● EXERCISE DESCRIPTION
Set down each entry exactly as given; pictures should not appear in the copy.

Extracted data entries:
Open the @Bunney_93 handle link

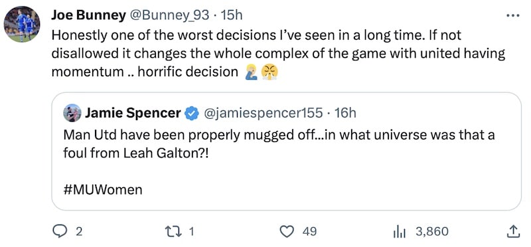click(x=169, y=15)
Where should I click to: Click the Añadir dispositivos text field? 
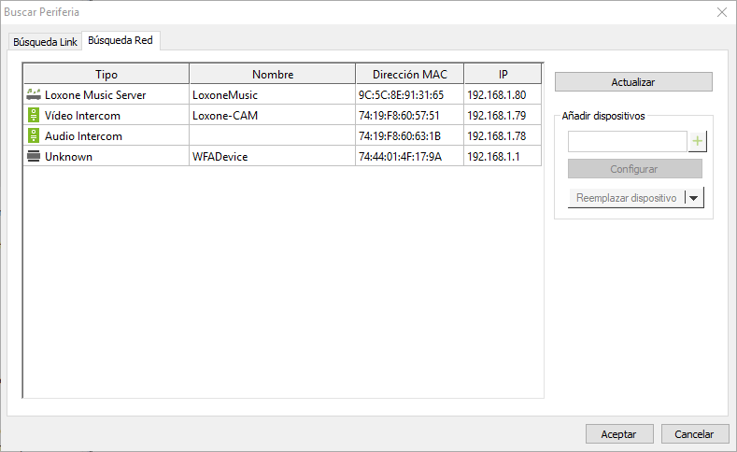tap(627, 141)
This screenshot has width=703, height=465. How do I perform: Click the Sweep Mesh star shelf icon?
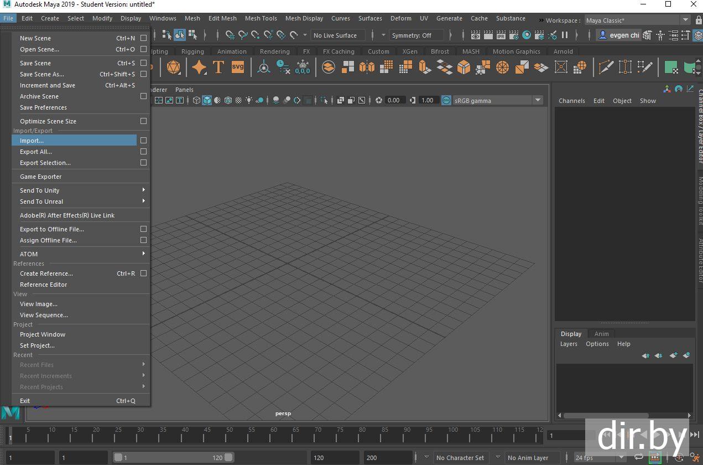pos(199,68)
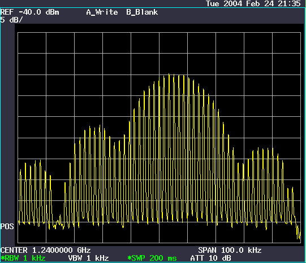Select the green RBW 1 kHz setting
306x263 pixels.
click(x=23, y=258)
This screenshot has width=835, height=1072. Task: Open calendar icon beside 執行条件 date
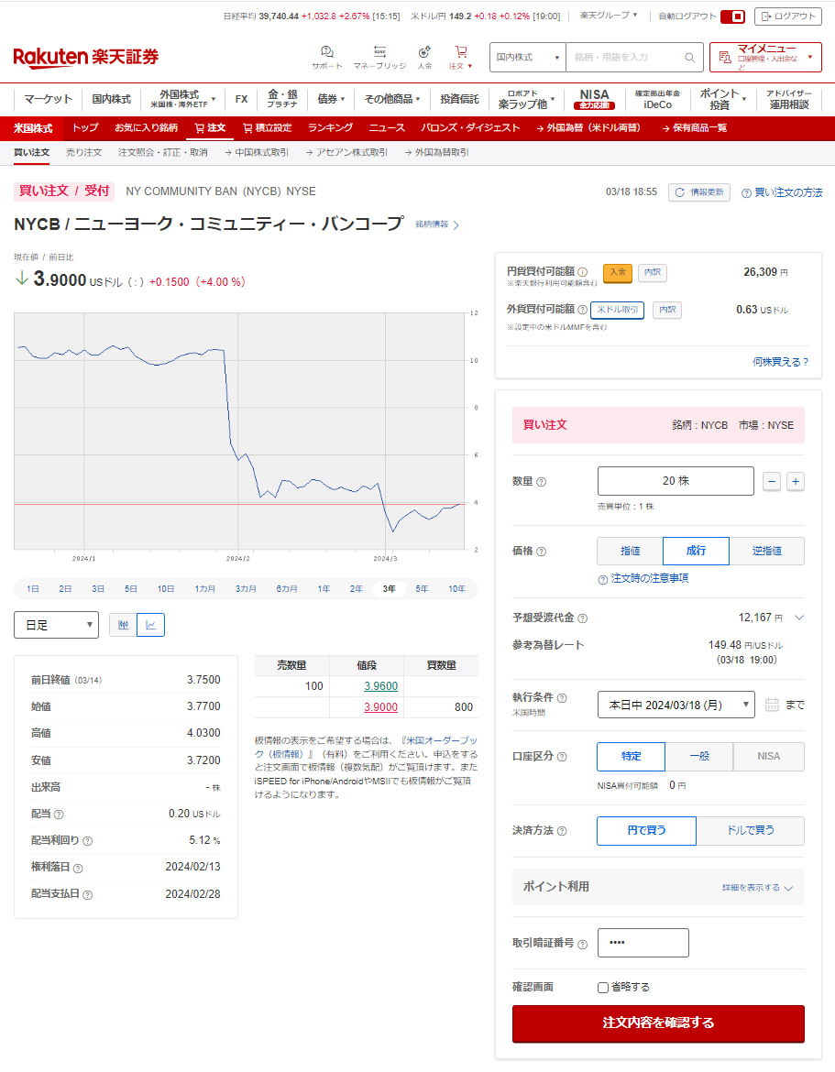coord(772,705)
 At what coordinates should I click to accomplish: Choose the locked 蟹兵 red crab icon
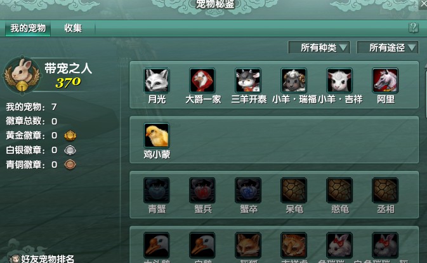coord(202,190)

● WORKED SOLUTION
Open the @Bunney_93 handle link

click(x=169, y=15)
Where should I click to: Click the Añadir dispositivos text field? 
tap(627, 141)
This screenshot has width=703, height=465. How do I perform: Click the Sweep Mesh star shelf icon?
pos(199,68)
Select the green RBW 1 kHz setting
306x263 pixels.
click(x=23, y=258)
This screenshot has width=835, height=1072. Task: Open calendar icon beside 執行条件 date
coord(772,705)
 At what coordinates should I click to accomplish: Choose the locked 蟹兵 red crab icon
coord(202,190)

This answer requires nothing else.